Découvrir un auteur américain qui écrit depuis vingt ans sans qu'aucun éditeur ne l'ait jamais publié en France, même si la réciproque est chose commune, n'incite guère à la jubilation. On se dit, ce Mike Resnick surgi du néant avec sa cargaison d'ivoire, valait-il la peine d'être découvert ? Son anonymat n'est-il pas le garant de sa médiocrité, lorsqu'on sait l'attention que portent les directeurs littéraires à ce qui vient des USA ? Eh bien non. Imaginez un Jack Vance qui aurait lu les Vertes collines d'Afrique de Hemingway en sortant d'une projection du Faucon maltais, vous aurez les clefs de son inspiration. Mais les influences n'interdisent pas le talent. Empruntant à la légende maasaï un thème mythique, Mike Resnick ne verse jamais dans le mysticisme bêta. De même, abordant celui de la chasse et de l'écologie, il demeure plein d'humour et son invention spéculative est amplifiée par un réel brio.

Lire Ivoire, c'est s'embarquer pour un voyage au long cours à travers le temps et l'espace, en suivant un itinéraire souvent imprévisible. Les extraterrestres de tout poil et sans poil y abondent, le mystère sue à travers les pages. Bref, tous les ingrédients d'une nouvelle odyssée sont réunis pour notre distraction. Avec une pointe d'émotion qui fait prendre la mayonnaise. Mais, si les ambitions thématiques d'Ivoire sont à la hauteur d'un Moby Dick terrestre, l'écriture est si désinvolte, si rapide, le ton si primesautier que le roman en deux volumes de deux cents pages laisse l'impression d'un nuage d'orage s'effilochant au-dessus de la savane après qu'il a tracé ses éclairs et fait gronder le tonnerre, réveillant les couleurs somptueuses de la nature en faisant frémir les longues herbes brûlées. Donc une lecture distrayante, enrichie par un sentiment de beauté éphémère.

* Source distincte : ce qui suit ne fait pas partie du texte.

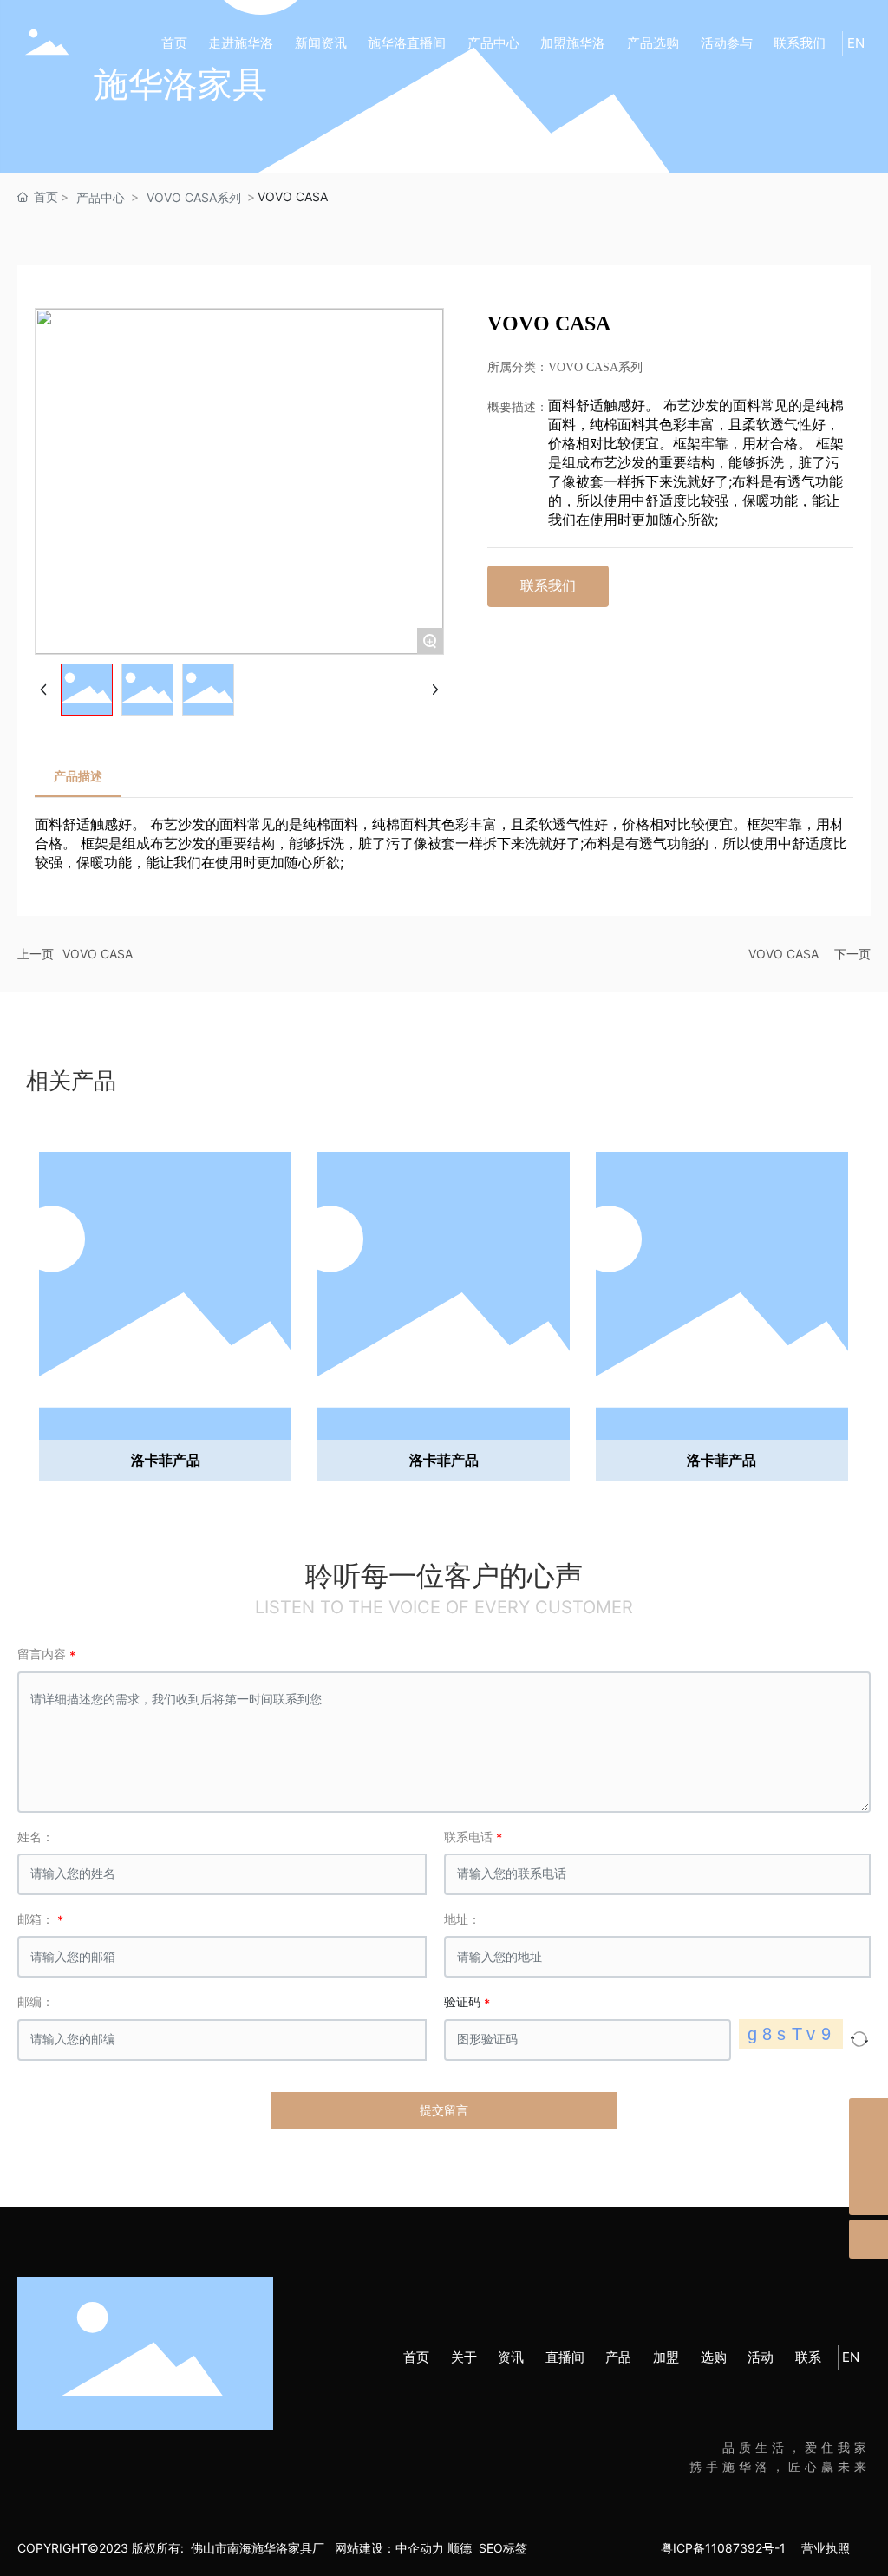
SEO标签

Quand le premier clip commence, nous sommes en 3042 de l'ère galactique et Tambo Laïbon, le tenancier d'une taverne appelée la Maison des lumières bleues, perd sa chemise au profit de la Duchesse de Fer, au cours d'une redoutable partie de poker. En l'occurrence, il s'est dessaisi du plus précieux des biens, du plus prestigieux des héritages tutélaires, les défenses de Malima Temboz, trophée du plus grand éléphant qui eût vécu sur Terre, mort en 1898 après Jésus Christ au pied du Kilimandjaro (voilà pour Hemingway).

Quelque trois mille ans plus tard, grâce aux efforts combinés du dernier des Maasaïs et de Duncan Rojas, prestidigitateur de la recherche sur banques de données, une vertigineuse enquête va s'organiser sur les mondes biscornus de l'empire pour arracher à l'Histoire le secret de la disparition fatale d'un objet sans prix pour l'ensemble d'une race oubliée (voilà pour le Faucon maltais).

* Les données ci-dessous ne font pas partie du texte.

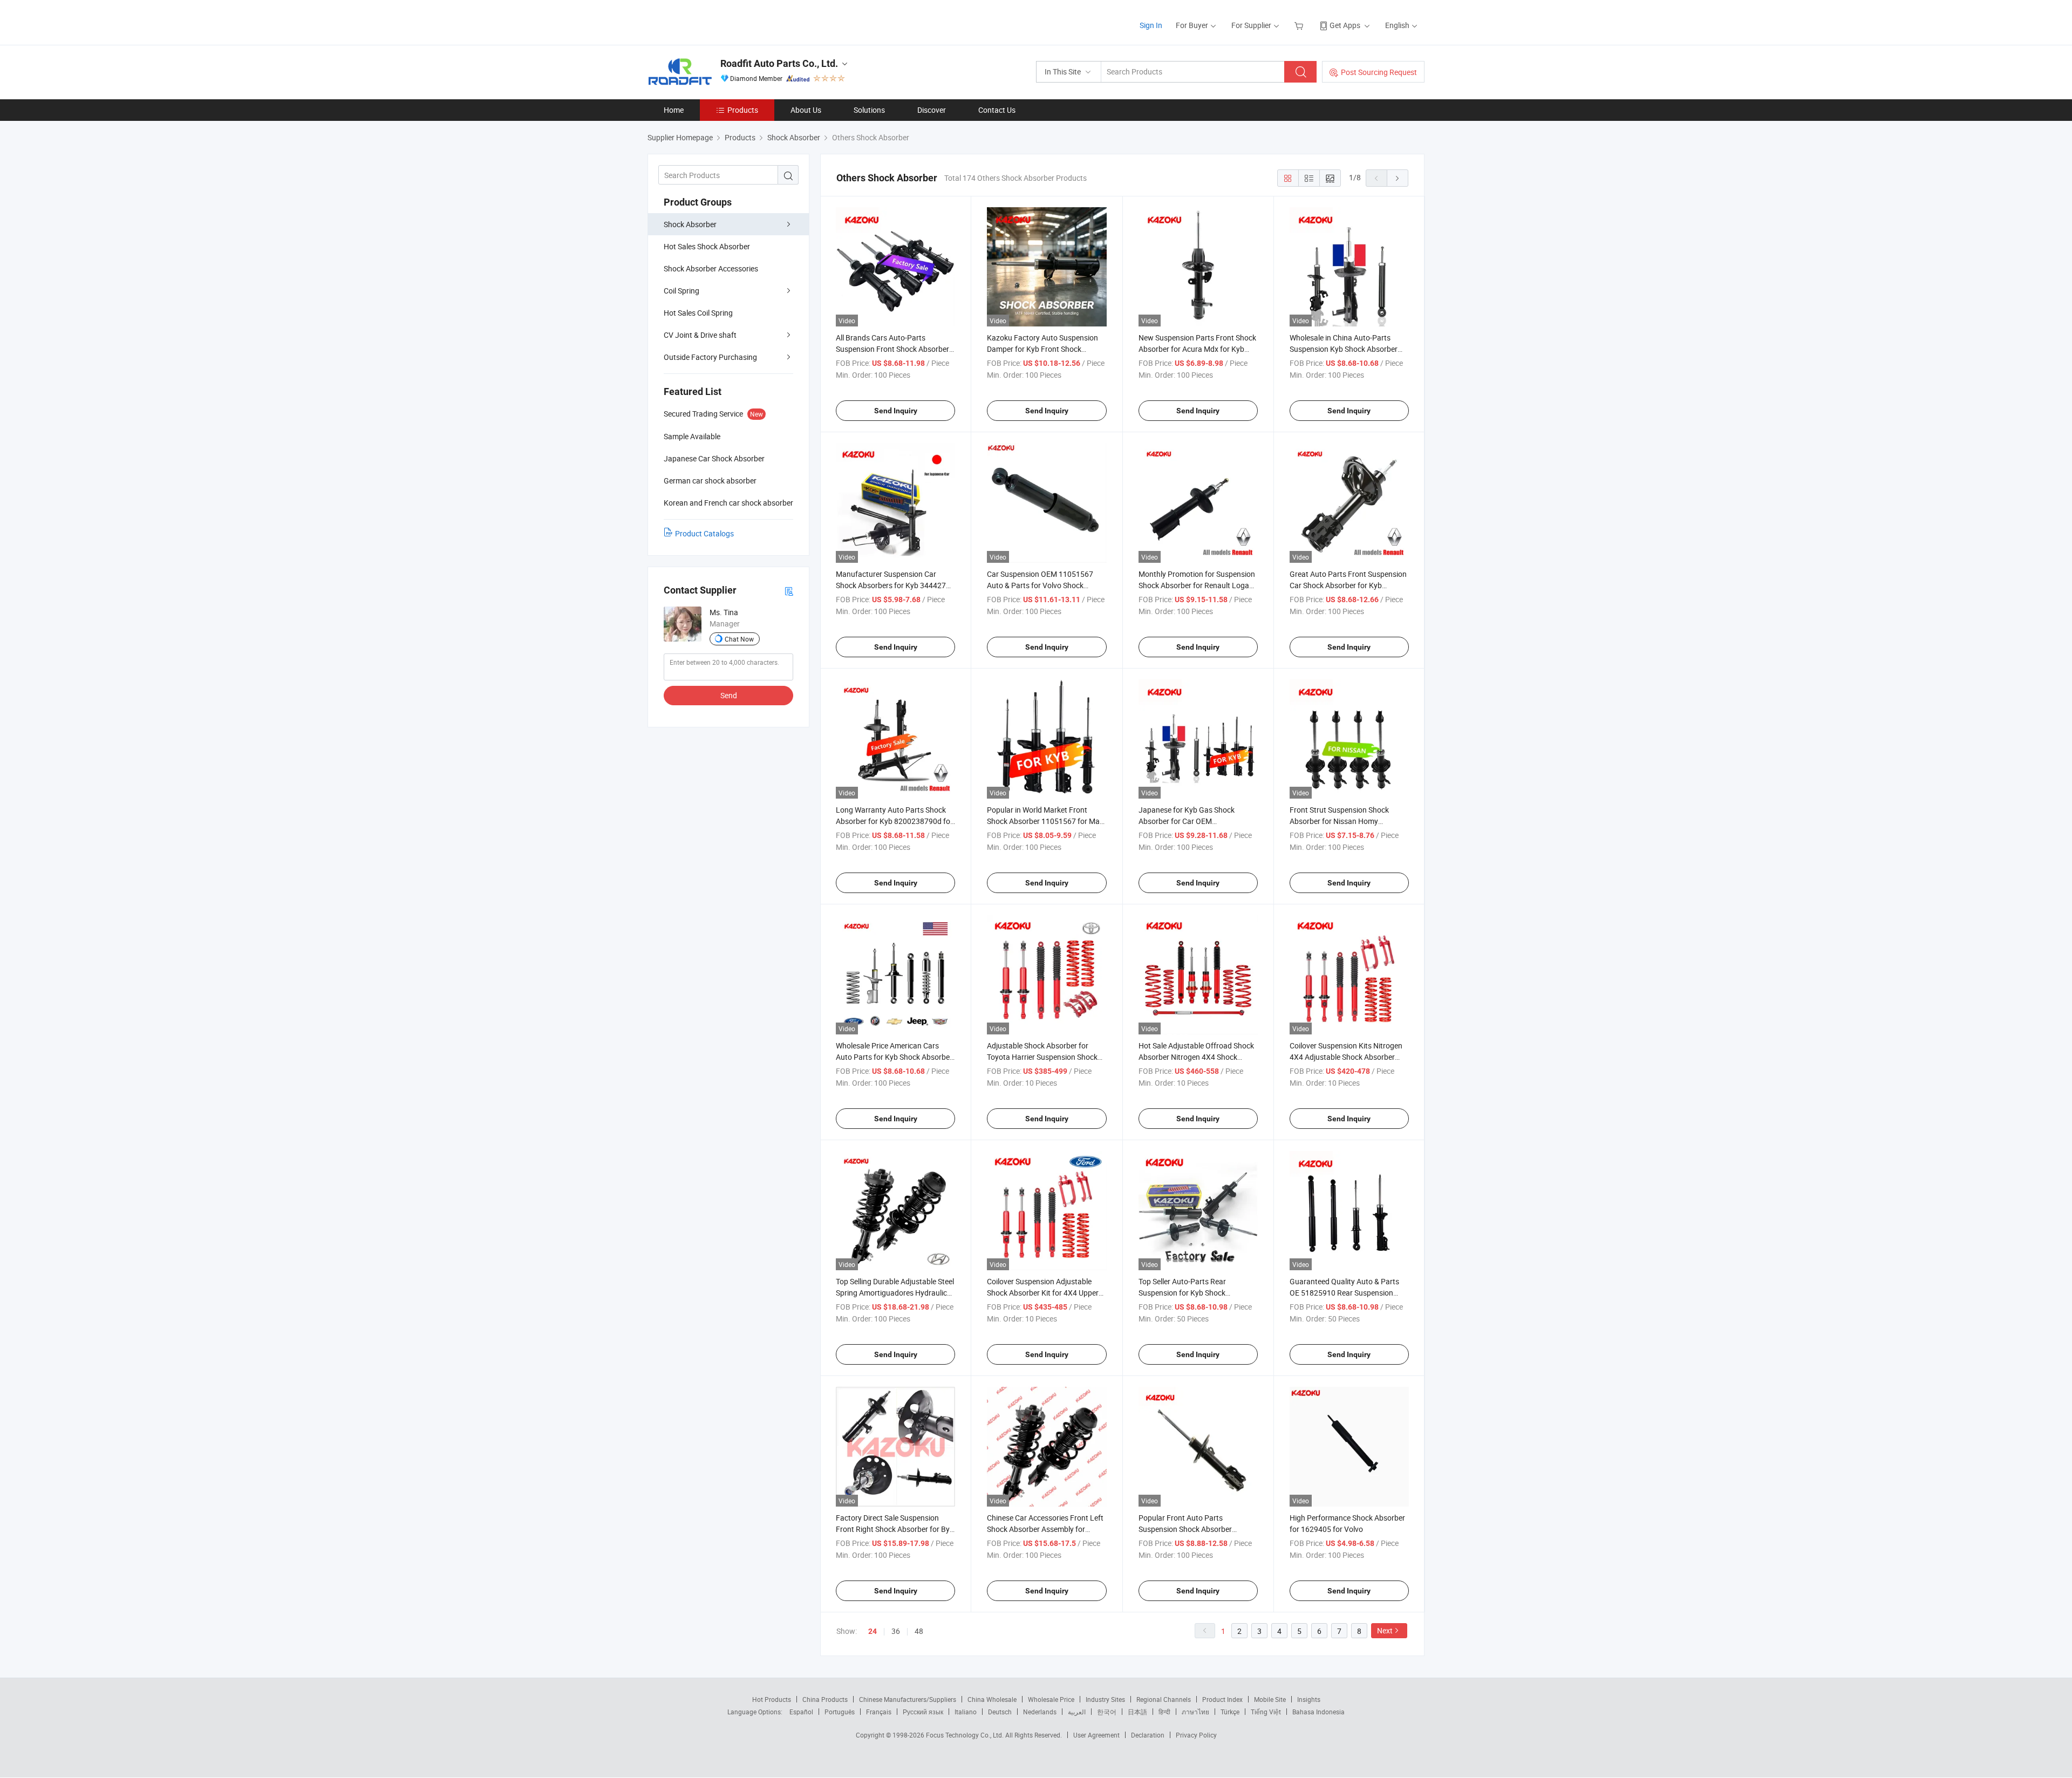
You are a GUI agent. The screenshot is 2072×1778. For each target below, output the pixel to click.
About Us (805, 110)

En douze chapitres et onze interludes, nous parviendrons au terme de cette épopée, heureux et comblés par l'astuce et le sens de l'allégorie de Resnick, légèrement déçus par son absence d'éréthisme poétique. Certes, Ivoire est un livre lucide sur la vanité des passions humaines considérée avec le recul de milliers d'années, il disserte avec intelligence sur la nostalgie qui s'attache aux races disparues, plaide en faveur d'une révision des idées reçues en matière d'écologisme primaire, mais la distanciation qu'introduit l'auteur au long des pages révèle un ironique désenchantement à l'égard de son sujet. La preuve en est que Duncan Rojas, sitôt son enquête achevée, s'empresse de la bannir de son esprit.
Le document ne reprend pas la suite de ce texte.